One primary interest of the research community is the rapid detection of severe hereditary diseases that, if treated late or improperly, may lead to progressive impairment of renal function and end-stage renal failure. Such a dramatic evolution is usually due to late or erroneous diagnosis. It is all the more unfortunate since it might be prevented or substantially delated y an appropriate treatment, and since a stone episode most often reveals these diseases. This aspect is to be especially emphasized with regards to two hereditary diseases of particularly high detrimental consequences:

This inherited disease is the most severe of all stone diseases due to the permanent endogenous (from within the body) overproduction of oxalate which leads to massive hyperoxaluria, recurrent COM kidney stones and nephrocalcinosis (deposits of calcium salts within the renal tubules, the tubular epithelium, and/or the interstitium) with a parenchymal deposit of COM crystals (deposits that negatively impact kidney function), decline in GFR (Glomerular filtration rate= how well the kidneys are functioning), hyperoxalemia with systemic oxalosis (a potentially life-threatening condition that results from the progression of primary or enteric hyperoxaluria. Excess oxalate that cannot be eliminated by the kidneys begins to accumulate in tissue throughout the body, including the blood, bones, joints, skin, eyes, heart, and kidneys), and ultimately end-stage renal disease requiring a combined liver-kidney transplant.

Discovery of Type Ic kidney stones made of pure COM with an unexpected clear color instead of the usual dark color or common COM stones should immediately alert to the probability of Primary Hyperoxaluria Type 1 (PH1). Laboratory evaluation to achieve a definitive diagnosis [4,86] and early institution of conservative medical treatments is suggested. It starts by testing the effect of pharmacological doses of pyridoxine, which diverts glyoxylate metabolism and may substantially reduce endogenous oxalate production. 
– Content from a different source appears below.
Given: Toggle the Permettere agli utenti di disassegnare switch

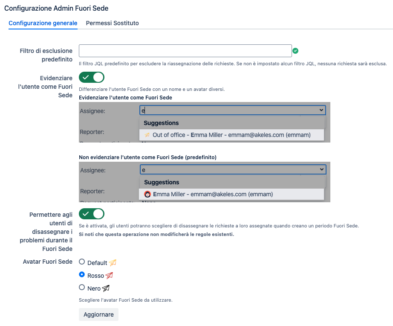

This condition is due to mutations of the enzyme adenine phosphoribosyltransferase (APRT). It results in both the formation of stones made of 2,8-DHA and infiltration of the renal parenchyma (the functional tissue of an organ as distinguished from the connective and supporting tissue) by 2,8-DHA crystals leading to extensive interstitial fibrosis and ultimately to end-stage renal disease, requiring chronic dialysis and kidney transplant.

DHA-based stones are typically embossed and rough on the surface and beige to rust-brown in color. They are often confused with uric acid stones. Unfortunately, alkalization is ineffective in treating DHA stone as you can with uric acid stones, which is why proper analysis is so critical.